Clouds are the basis of precipitation and the intermediate link in the water cycle on the earth, and the occurrence and development of clouds are always accompanied by the exchange of energy. The shapes of clouds are ever-changing, and certain cloud shapes are often accompanied by certain weather conditions. Therefore, clouds have certain indicative significance for weather changes.

(1) Cloud formation conditions and classification

In the atmosphere, the important conditions for condensation are the existence of condensation nuclei and the air reaching supersaturation. For cloud formation, supersaturation is primarily caused by adiabatic cooling of air as it rises vertically. The form and scale of the rising motion are different, and the state, height, and thickness of the clouds formed are also different. There are four main ways of upward movement of the atmosphere:

1. Thermal convection

Refers to the convective upward movement caused by uneven heating of the earth's surface and unstable atmospheric stratification. Clouds formed by convective motion are mostly cumulus clouds.

2. Dynamic uplift

Refers to the large-scale upward movement of warm and moist airflow caused by fronts and convergent airflows. The clouds formed by this movement are mainly stratiform clouds.
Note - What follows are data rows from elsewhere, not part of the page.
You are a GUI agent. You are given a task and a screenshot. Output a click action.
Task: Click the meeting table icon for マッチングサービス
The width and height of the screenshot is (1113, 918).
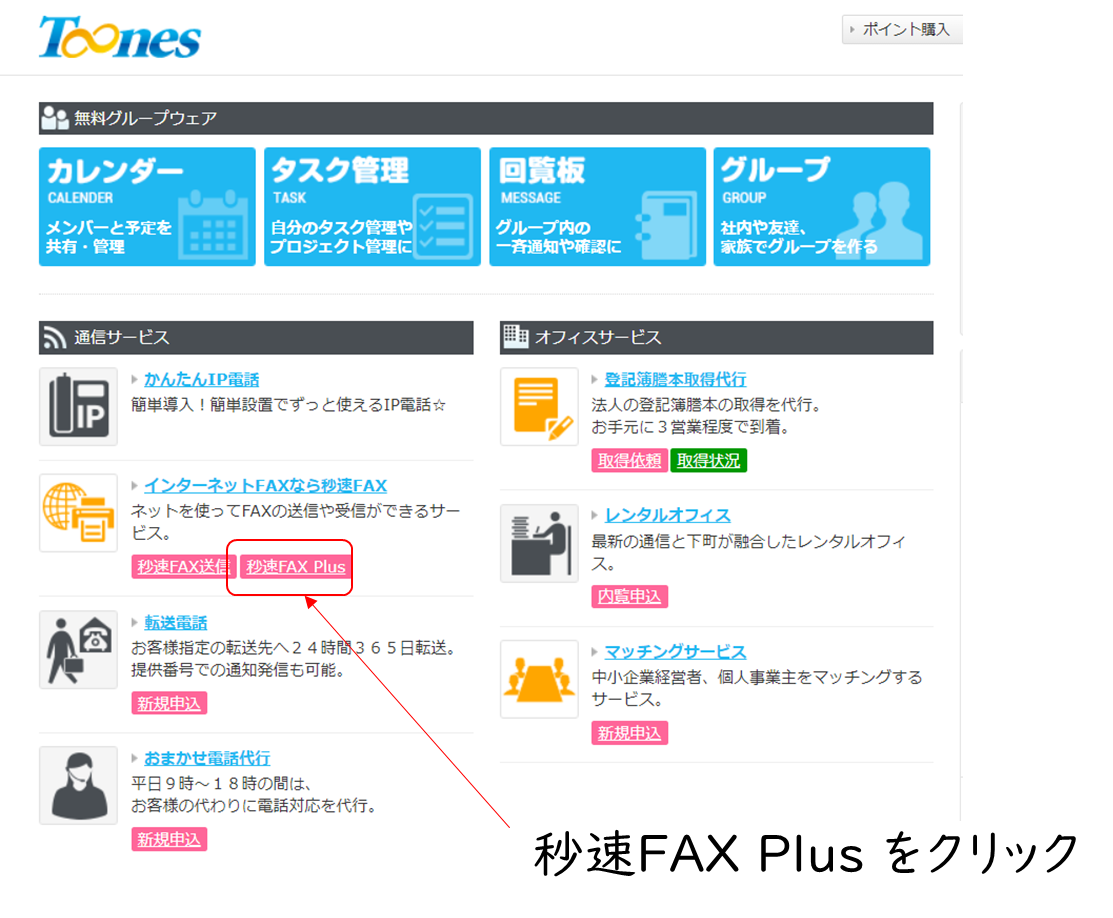point(539,680)
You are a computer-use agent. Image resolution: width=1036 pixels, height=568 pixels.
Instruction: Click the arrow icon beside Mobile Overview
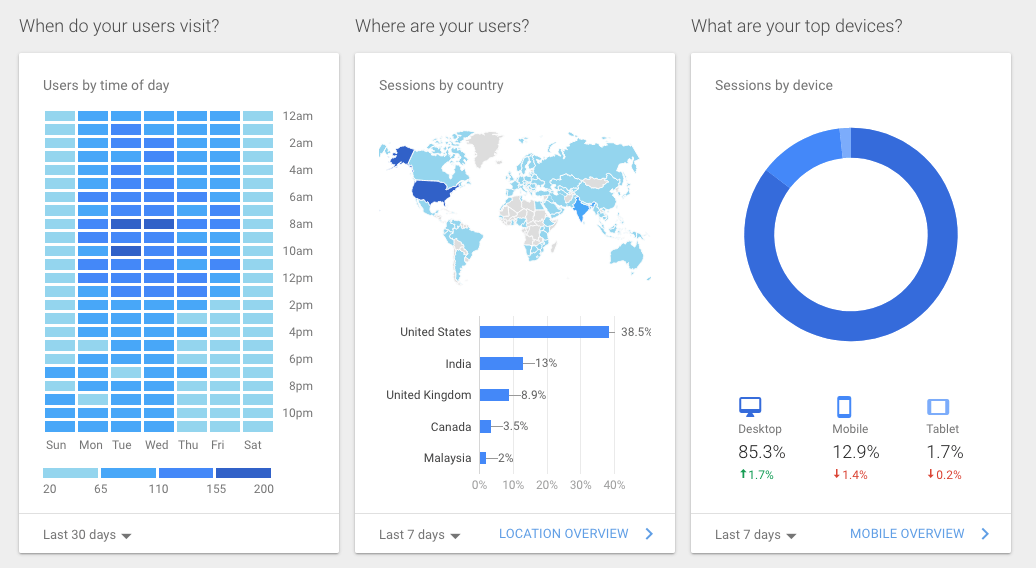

3. Atmospheric fluctuations

Refer to the wave-like movement of the atmosphere caused by flowing over uneven ground or below the inversion layer. Clouds produced by atmospheric fluctuations are mainly wave clouds.

4. Terrain uplift

Refers to the upward movement caused by the terrain blocking the atmosphere and being forced to lift. The clouds formed by this movement include cumulus clouds, wave clouds and stratiform clouds, which are usually called orographic clouds.

Although the shapes of clouds vary widely, there are always certain rules in their formation. According to the height of cloud formation and combined with its shape, clouds are divided into 4 groups and 10 genera according to the Chinese classification system. The "Cloud Atlas of China" published by our country in 1972 divided clouds into 3 families and 11 genera (Table 3.3, see Chapter 5 of "Practice of Aerology and Climatology" for details).

(2) The formation of various clouds

1. The formation of cumulus clouds

Cumulus clouds are vertically developing clouds, mainly including light cumulus Clouds, Cumulus Congestus and Cumulonimbus. Cumulus clouds are mostly formed in summer afternoons and have an isolated and scattered appearance with a flat cloud base and a convex top.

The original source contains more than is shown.